* Exercise 1 *
In the film article, whose tale is the film based on?

* Passage *

- Directed by: Aleksandr Ptushko
- Written by: Anna Rodionova
- Starring: Grigoriy Plotkin Vera Volkova Lidia Konstantinova
- Cinematography: Samuel Rubashkin
- Music by: Igor Morozov
- Production company: Mosfilm
- Release date: 1964;
- Running time: 76 minutes
- Country: Soviet Union
- Language: Russian

= Tale About the Lost Time =

Tale about the Lost Time (Сказка о потерянном времени) is a 1964 Soviet fantasy comedy film directed by Aleksandr Ptushko. It is based on a tale by Evgeny Schwartz.

==Plot==
The protagonist, third-grader Petya Zubov, is first shown as a lazy boy who is wasting time. After waking up in the morning, he walks around the city, as he is not worried about arriving late for school. Once upon a time, four evil wizards, whose main mission in life is to do bad to people, realize that they are old and cannot work the way they used to. They decide to regain their youth. To do this they must find a few young lazy children to collect time that is spent ineptly, and then use it to make and eat flatbread.

The wizards set out on their quest. They manage to find children who are wasting their time (including Petya), and to collect their lost time into sacks. After that, the children instantly age. The wizards make flatbread from flour and add the collected time. However, they eat more than necessary, and they turn into children. After coming to school, Petya sees that he has grown old. However, he thinks he is just still asleep. After deliberating, he decides not to wake up yet. After seeing his class and introducing himself as his own grandfather, he goes to the city, where he tries himself in various adult roles, which end in failure because he is not well-versed in anything.

He decides to wake up and discovers that he cannot. Even his own mother cannot recognize him. Only his dog Druzhok still comes to him. Lacking money, Petya decides to go with his dog to the forest where no humans have ever set foot. Thus, he enters the Magic Forest, where the four evil wizards live. Reaching their dwelling, Petya finds nobody at home. Entering the empty house, he talks to the magic cuckoo clock and gives it water, which the wizards never did.

* Provided records *

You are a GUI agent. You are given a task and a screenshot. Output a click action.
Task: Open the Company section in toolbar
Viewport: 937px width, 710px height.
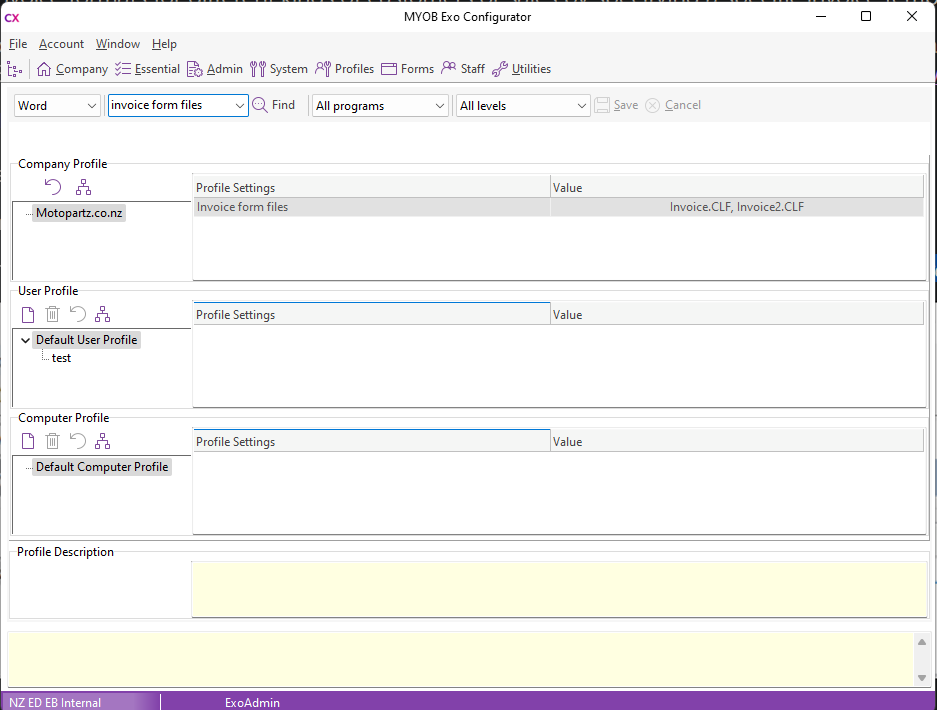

--

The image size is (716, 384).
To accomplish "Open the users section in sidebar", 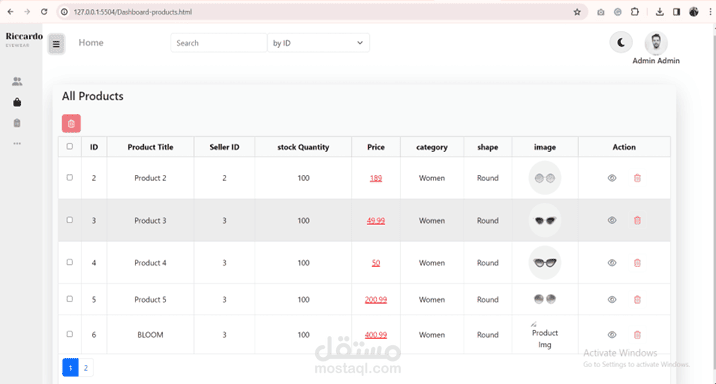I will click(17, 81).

==

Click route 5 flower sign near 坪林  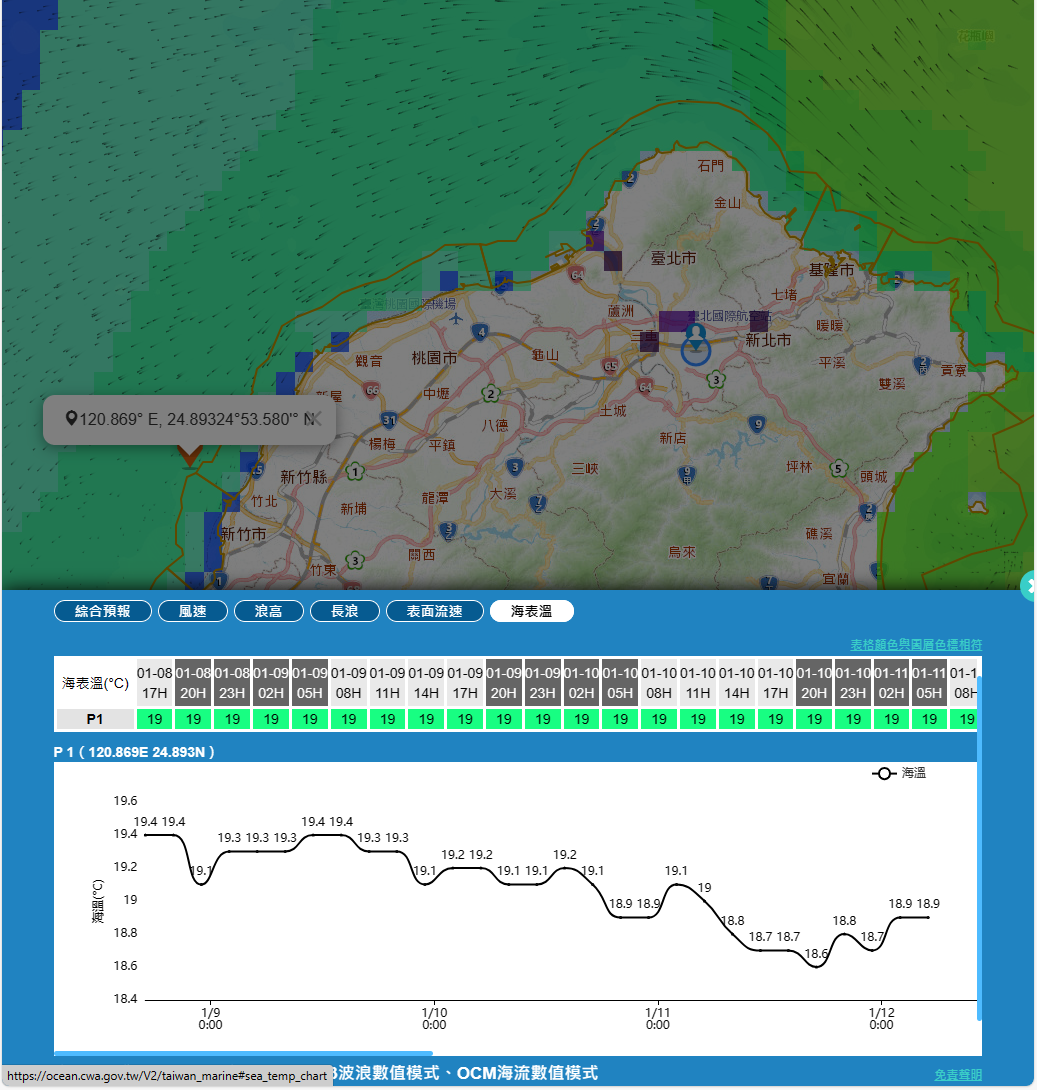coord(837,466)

* Exercise 2 *
In the listing, rewrite the lines starting at the line that contains "You are a GUI" and ending at the line that contains "Viewport: 937px width, 710px height.", with "Company" changed to "Billing" and nothing else altered. Return only those lines.

* Written solution 1 *
Evgeny Schwartz

* Written solution 2 *
You are a GUI agent. You are given a task and a screenshot. Output a click action.
Task: Open the Billing section in toolbar
Viewport: 937px width, 710px height.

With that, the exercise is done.